[Listed entries Boundary: Start]
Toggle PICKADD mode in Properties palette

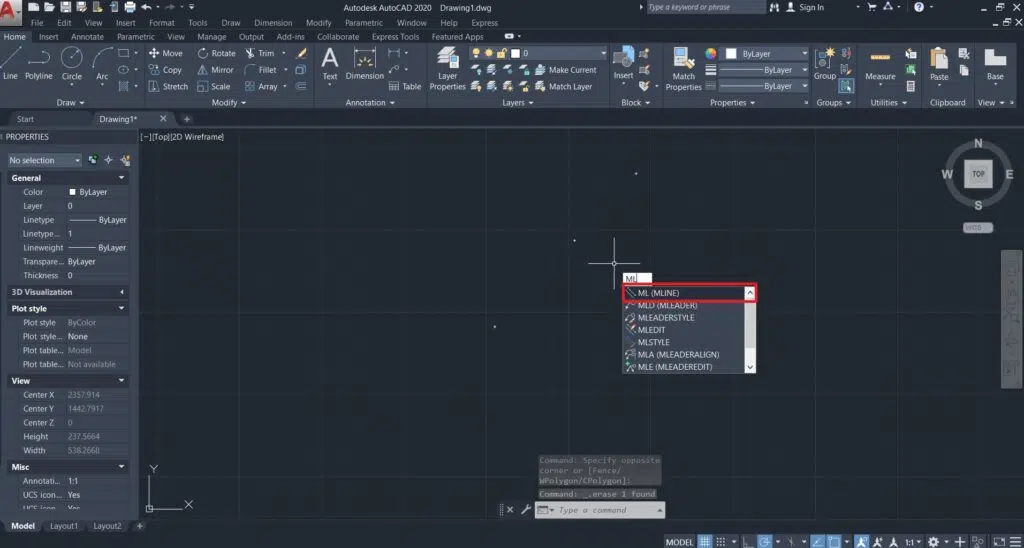tap(93, 160)
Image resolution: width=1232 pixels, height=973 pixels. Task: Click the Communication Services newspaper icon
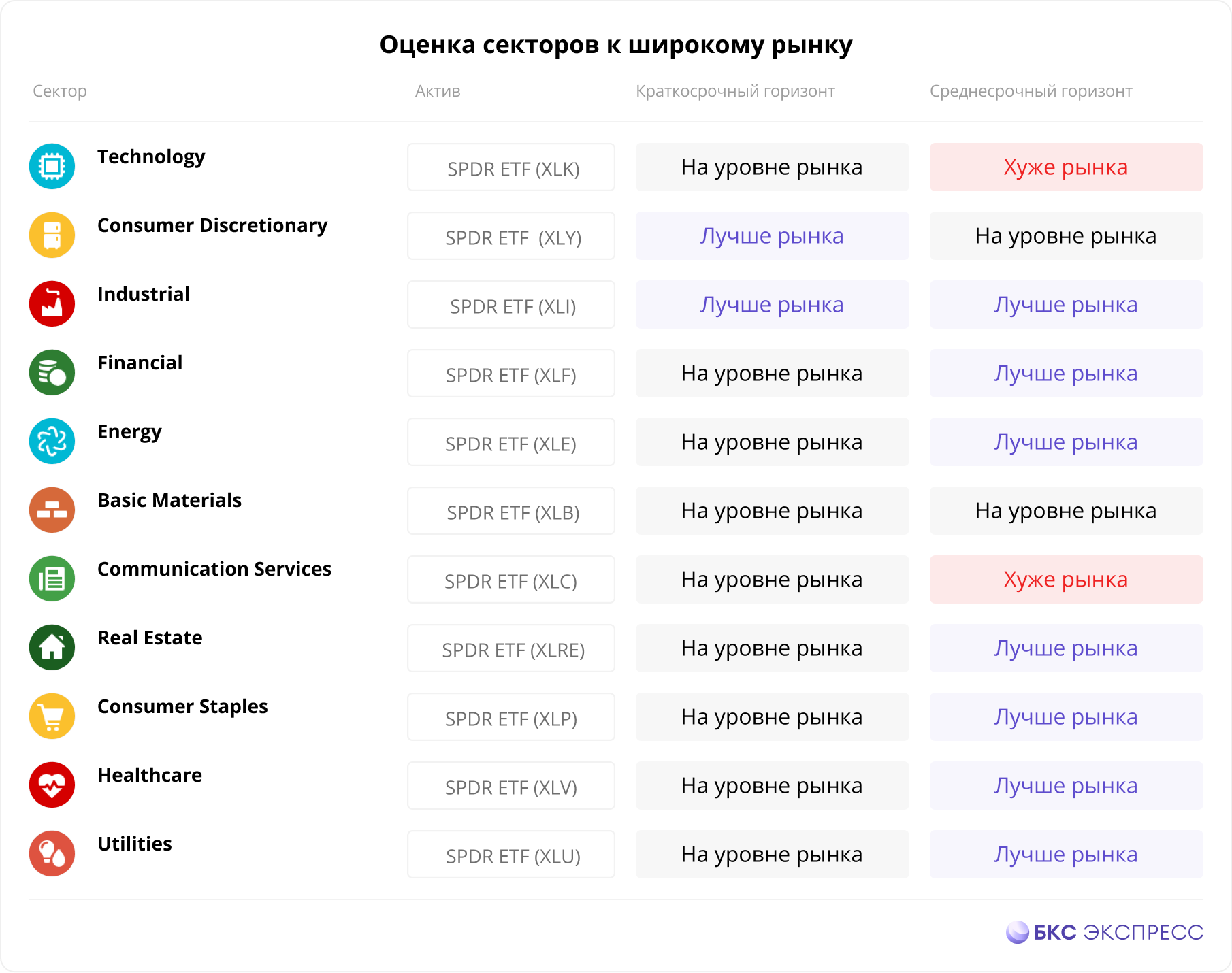[52, 578]
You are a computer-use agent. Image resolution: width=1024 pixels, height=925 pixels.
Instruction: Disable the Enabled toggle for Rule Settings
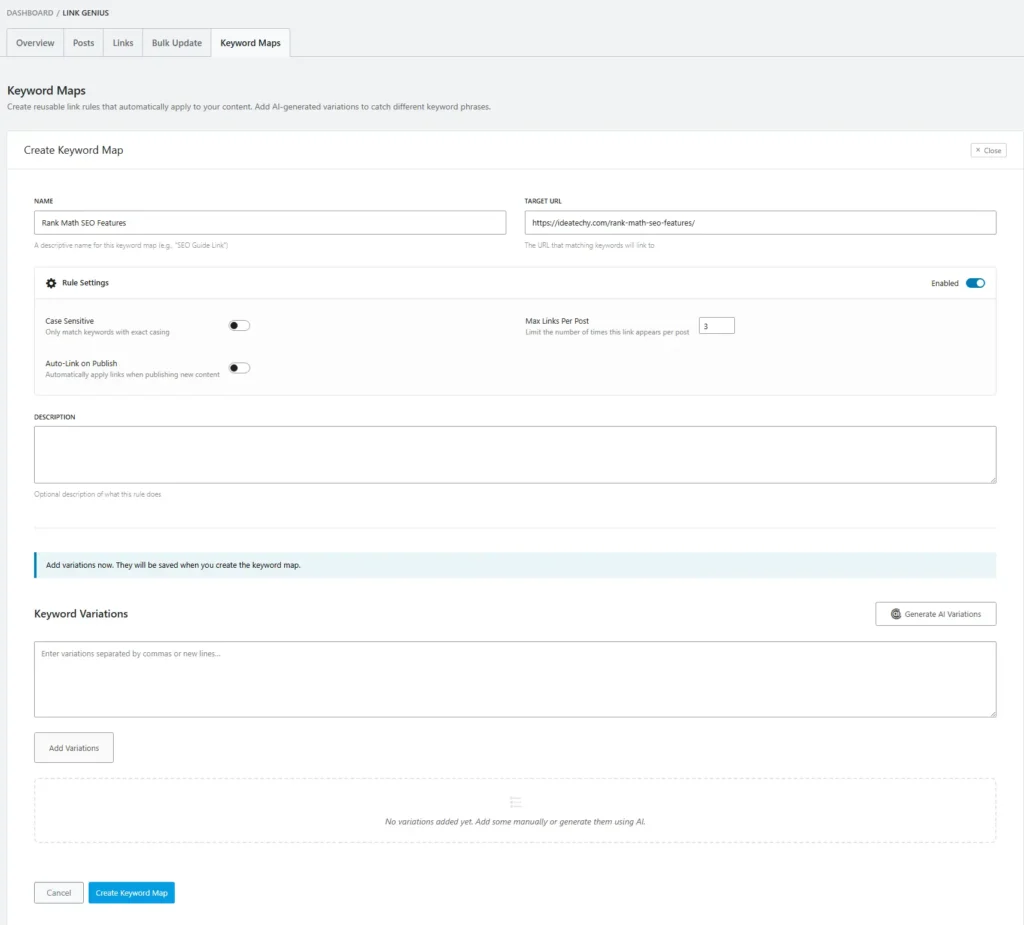[975, 283]
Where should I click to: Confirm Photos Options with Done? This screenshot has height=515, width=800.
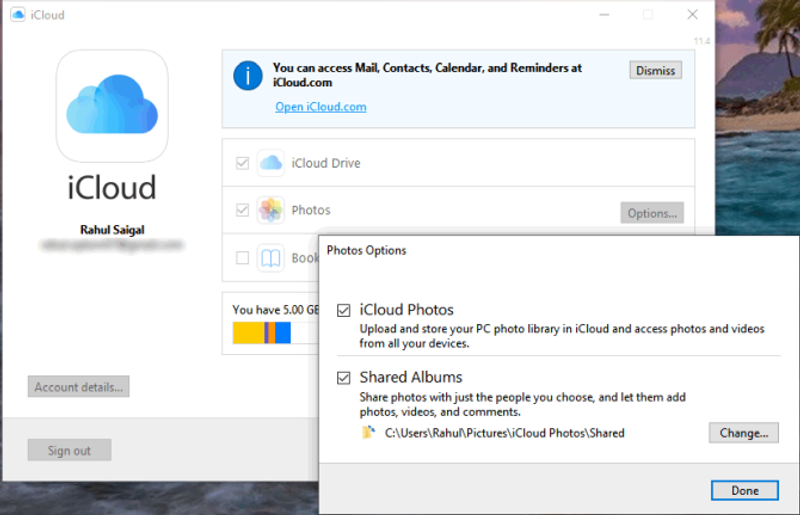[x=744, y=490]
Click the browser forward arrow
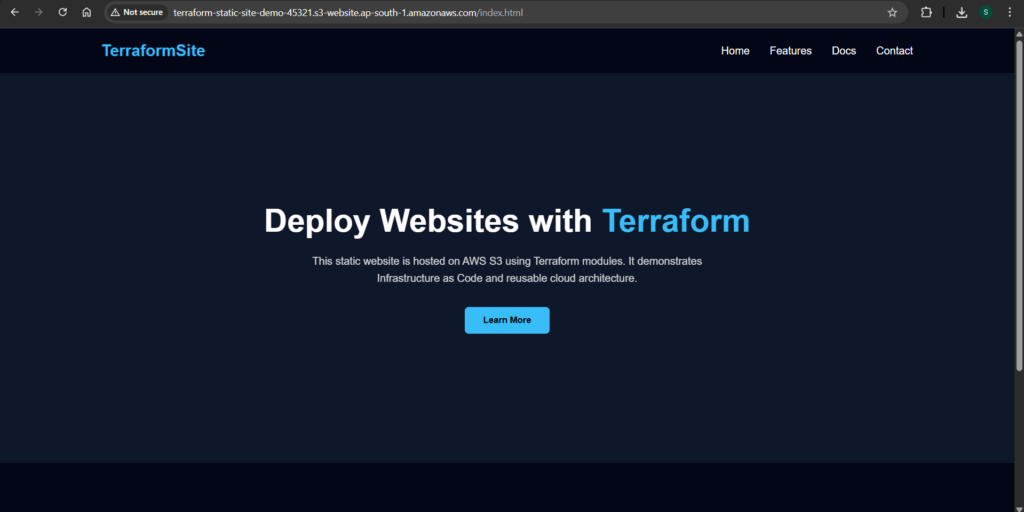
[Listed entries Boundary: End]
§ **Action item**
Every entry above is to be copied verbatim, with the pictures removed.

§ **Exercise response**
Toggle PICKADD mode in Properties palette

tap(93, 160)
Image resolution: width=1232 pixels, height=973 pixels. Task: Click the Communication Services newspaper icon
[52, 578]
You are a computer-use agent. Image resolution: width=1024 pixels, height=925 pixels.
Instruction: Disable the Enabled toggle for Rule Settings
[975, 283]
Where should I click to: Confirm Photos Options with Done? This screenshot has height=515, width=800.
[x=744, y=490]
Click the browser forward arrow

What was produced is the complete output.